Re: [PATCH 5/5] sched/fair: Unify cfs_rq throttling via account_cfs_rq_runtime()
From: K Prateek Nayak
Date: Tue Jun 02 2026 - 03:04:07 EST
Hello Peter,
On 6/1/2026 7:18 PM, Peter Zijlstra wrote:
> On Thu, May 28, 2026 at 09:48:30AM +0000, K Prateek Nayak wrote:
>
>> @@ -9893,8 +9882,15 @@ static struct task_struct *pick_task_fair(struct rq *rq, struct rq_flags *rf)
>> /* Might not have done put_prev_entity() */
>> if (cfs_rq->curr && cfs_rq->curr->on_rq)
>> update_curr(cfs_rq);
>> -
>> - throttled |= check_cfs_rq_runtime(cfs_rq);
>> + /*
>> + * For the current hierarchy, update_curr() above would
>> + * have set the throttle indicators if the cfs_rq has
>> + * run out of bandwidth. For others, enqueue / last
>> + * update_curr() for the cfs_rq would have ensured the
>> + * throttle indicators are set if bandwidth was not
>> + * available.
>> + */
>> + throttled |= cfs_rq_throttled(cfs_rq);
>>
>> se = pick_next_entity(rq, cfs_rq, true);
>> if (!se)
>
>> @@ -15074,15 +15070,19 @@ static void __set_next_task_fair(struct rq *rq, struct task_struct *p, bool firs
>> static void set_next_task_fair(struct rq *rq, struct task_struct *p, bool first)
>> {
>> struct sched_entity *se = &p->se;
>> + bool throttled = false;
>>
>> for_each_sched_entity(se) {
>> struct cfs_rq *cfs_rq = cfs_rq_of(se);
>>
>> set_next_entity(cfs_rq, se, first);
>> /* ensure bandwidth has been allocated on our new cfs_rq */
>> - account_cfs_rq_runtime(cfs_rq, 0);
>> + throttled |= account_cfs_rq_runtime(cfs_rq, 0);
>> }
>>
>> + if (throttled)
>> + task_throttle_setup_work(p);
>> +
>> __set_next_task_fair(rq, p, first);
>> }
>
> (noticed while trying to rebase flat on top)
>
> Why do we have both? Isn't just set_next_task_fair(.first=true)
> sufficient?

**Dataset records:**

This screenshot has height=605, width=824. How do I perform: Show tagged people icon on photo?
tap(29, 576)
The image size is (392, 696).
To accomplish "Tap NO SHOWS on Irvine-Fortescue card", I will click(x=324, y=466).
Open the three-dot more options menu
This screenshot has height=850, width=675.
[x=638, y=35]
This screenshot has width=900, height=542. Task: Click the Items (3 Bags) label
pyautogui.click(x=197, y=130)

---

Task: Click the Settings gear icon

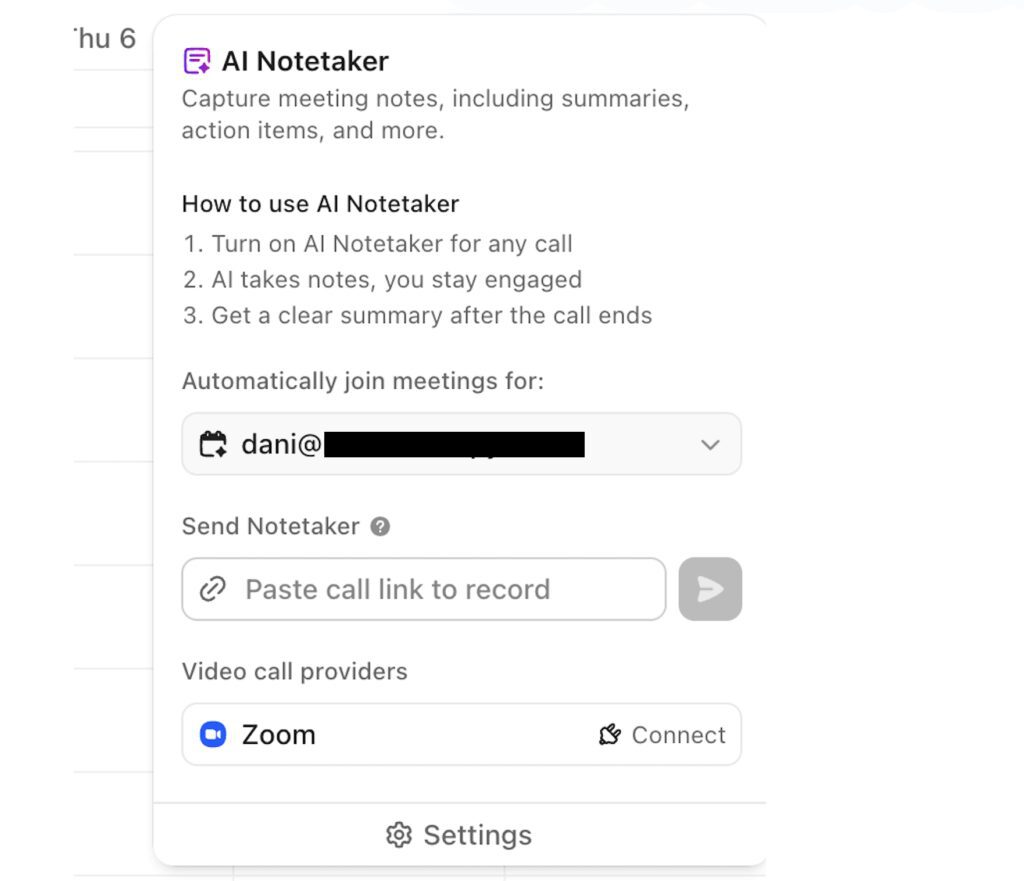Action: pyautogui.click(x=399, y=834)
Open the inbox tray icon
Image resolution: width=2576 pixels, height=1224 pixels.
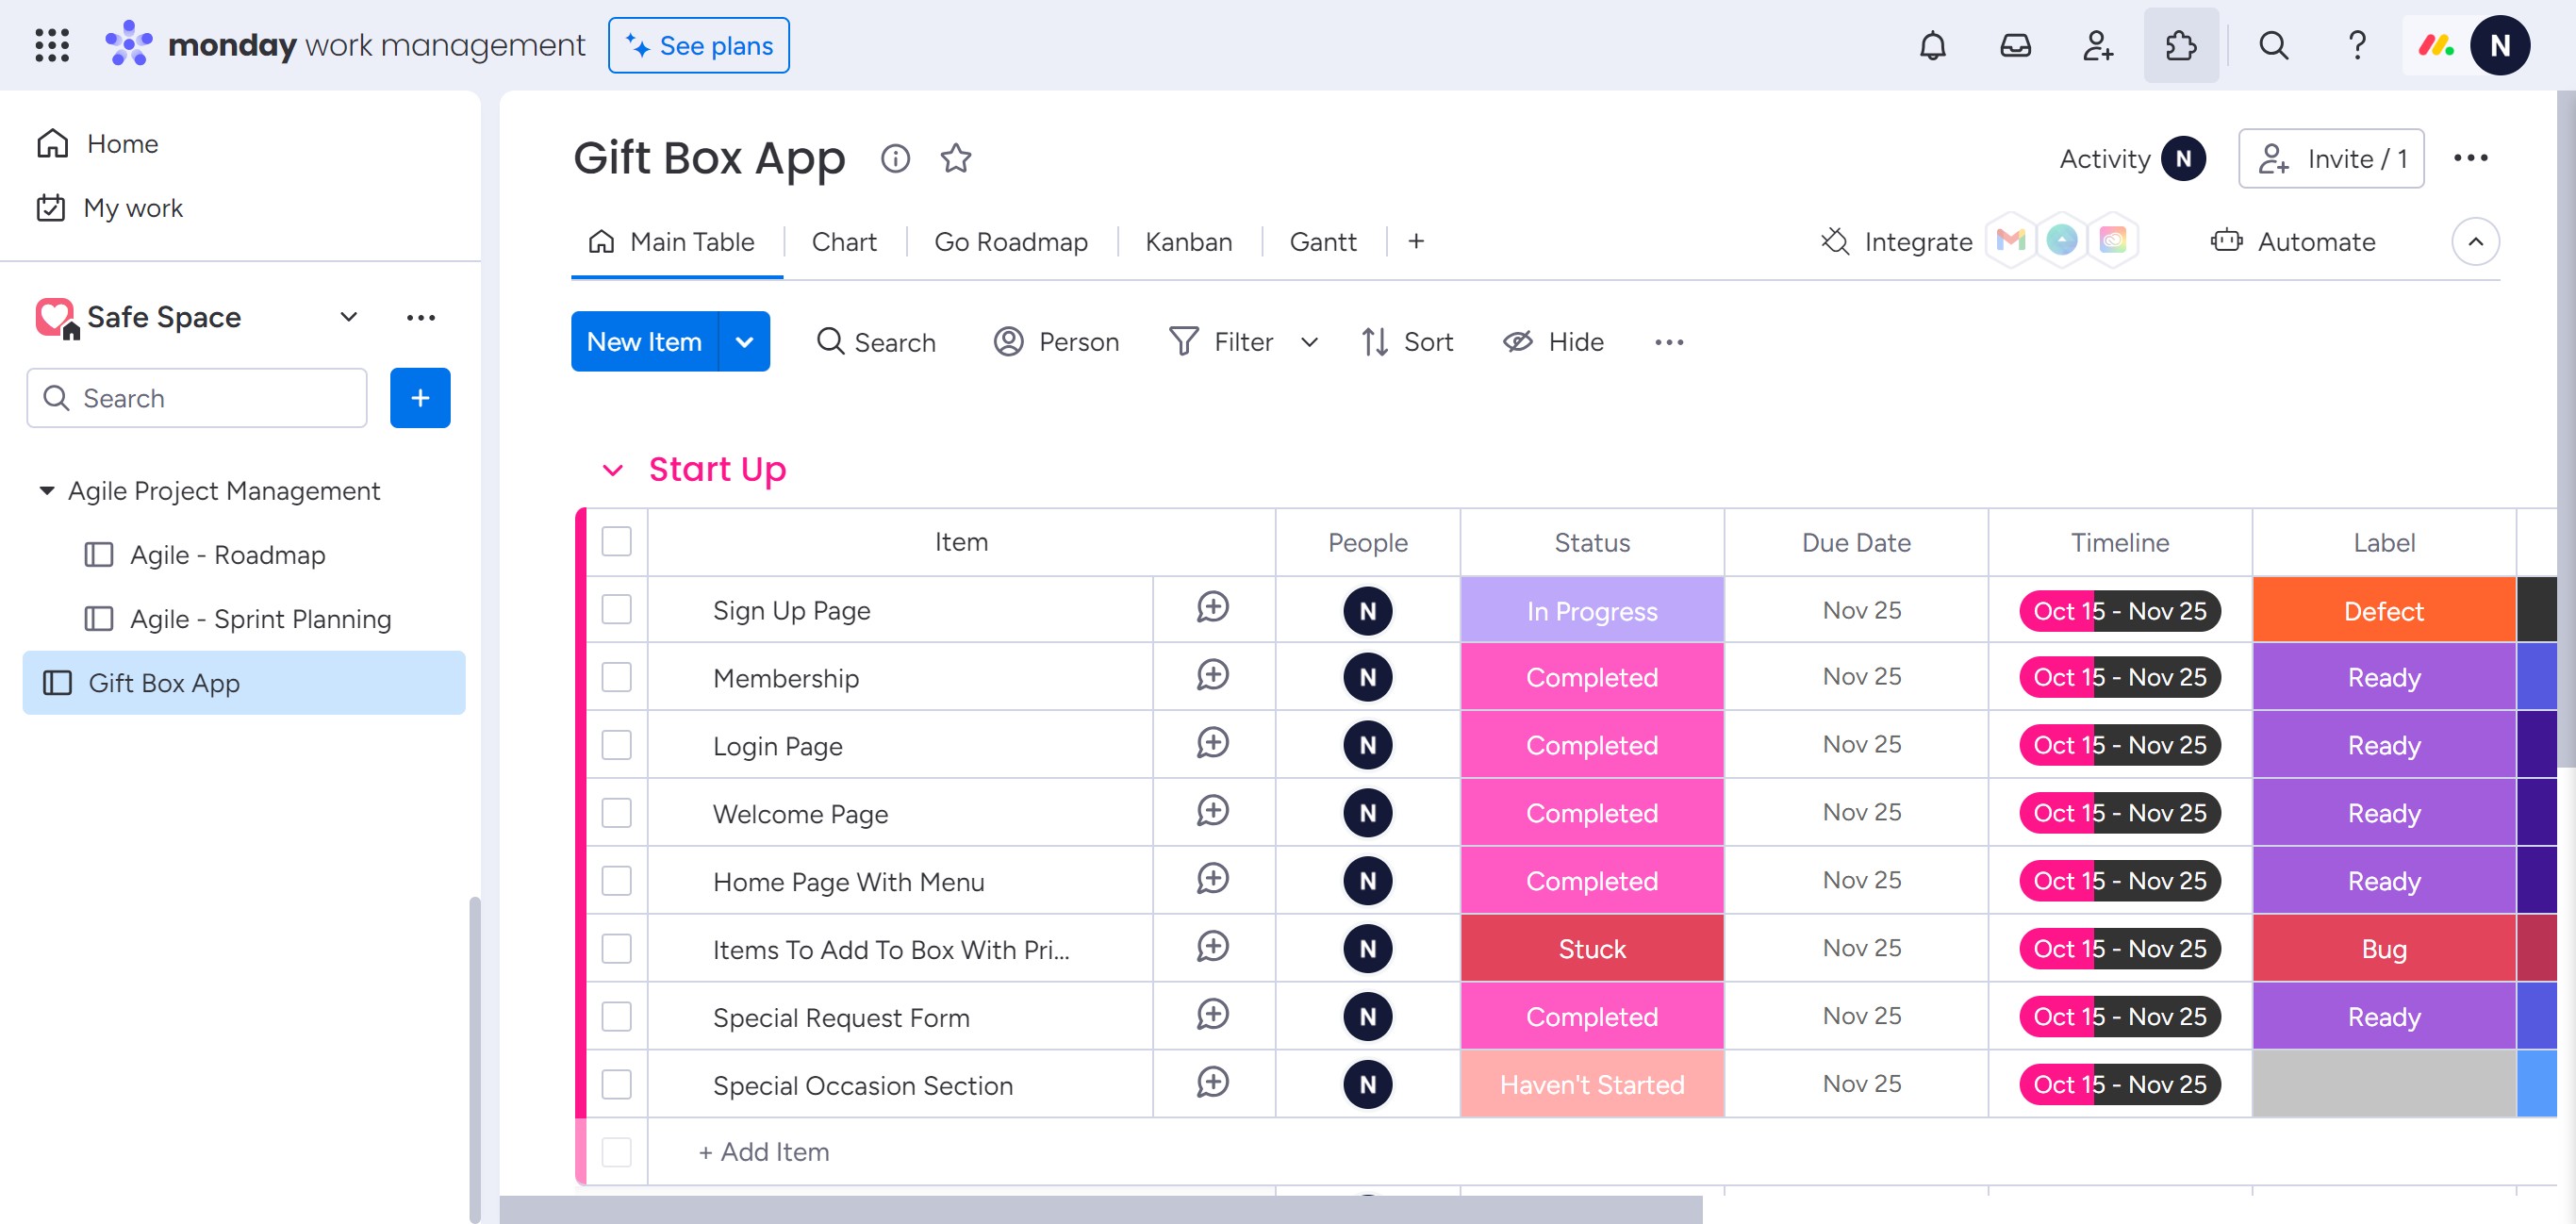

**Stated problem 1:**
Check each statement against the scheduler patch email. Answer yes or no for each one, and quote the exact words from the email that decide it.
(a) In pick_task_fair, the patch swaps the call to check_cfs_rq_runtime(cfs_rq) for a call to cfs_rq_throttled(cfs_rq).
(b) In set_next_task_fair, task_throttle_setup_work(p) runs only when throttled is true.
(c) Peter Zijlstra's message is dated Thu, May 28, 2026.
**Stated problem 2:** Return the passage of the scheduler patch email that starts at the words "Re: [PATCH 5/5]" and ends after the words "(cfs_rq->curr && cfs_rq->curr->on_rq)", with every character copied unchanged.
**Stated problem 3:** Resume the scheduler patch email from the point where it stops.

**Exercise answer 1:**
(a) Yes: "throttled |= cfs_rq_throttled(cfs_rq);"
(b) Yes: "if (throttled)"
(c) No: "On 6/1/2026 7:18 PM, Peter Zijlstra wrote:"

**Exercise answer 2:**
Re: [PATCH 5/5] sched/fair: Unify cfs_rq throttling via account_cfs_rq_runtime()
From: K Prateek Nayak
Date: Tue Jun 02 2026 - 03:04:07 EST
Hello Peter,
On 6/1/2026 7:18 PM, Peter Zijlstra wrote:
> On Thu, May 28, 2026 at 09:48:30AM +0000, K Prateek Nayak wrote:
>
>> @@ -9893,8 +9882,15 @@ static struct task_struct *pick_task_fair(struct rq *rq, struct rq_flags *rf)
>> /* Might not have done put_prev_entity() */
>> if (cfs_rq->curr && cfs_rq->curr->on_rq)

**Exercise answer 3:**
I misread this bit and only called account_cfs_rq_runtime() for !first in my
v2 [1] but even the following changes on top of my v2 [1] yields similar
results in my testing (slightly better on performance) so feel free to squash
this bit into the last patch:
diff --git a/kernel/sched/fair.c b/kernel/sched/fair.c
index ce5cf494b934..fa8c0b1a1cf1 100644
--- a/kernel/sched/fair.c
+++ b/kernel/sched/fair.c
@@ -9892,15 +9892,6 @@ struct task_struct *pick_task_fair(struct rq *rq, struct rq_flags *rf)
/* Might not have done put_prev_entity() */
if (cfs_rq->curr && cfs_rq->curr->on_rq)
update_curr(cfs_rq);
- /*
- * For the current hierarchy, update_curr() above would
- * have set the throttle indicators if the cfs_rq has
- * run out of bandwidth. For others, enqueue / last
- * update_curr() for the cfs_rq would have ensured the
- * throttle indicators are set if bandwidth was not
- * available.
- */
- throttled |= cfs_rq_throttled(cfs_rq);
se = pick_next_entity(rq, cfs_rq, true);
if (!se)
@@ -15012,12 +15003,8 @@ static void set_next_task_fair(struct rq *rq, struct task_struct *p, bool first)
break;
set_next_entity(cfs_rq, se, first);
- /*
- * Ensure bandwidth has been allocated on our new cfs_rq
- * if we've reached here for reasons other than pick.
- */
- if (!first)
- throttled |= account_cfs_rq_runtime(cfs_rq, 0);
+ /* ensure bandwidth has been allocated on our new cfs_rq */
+ throttled |= account_cfs_rq_runtime(cfs_rq, 0);
}
if (throttled)
---
My mind is taking a while to grasp the ->pick_next_task() removal.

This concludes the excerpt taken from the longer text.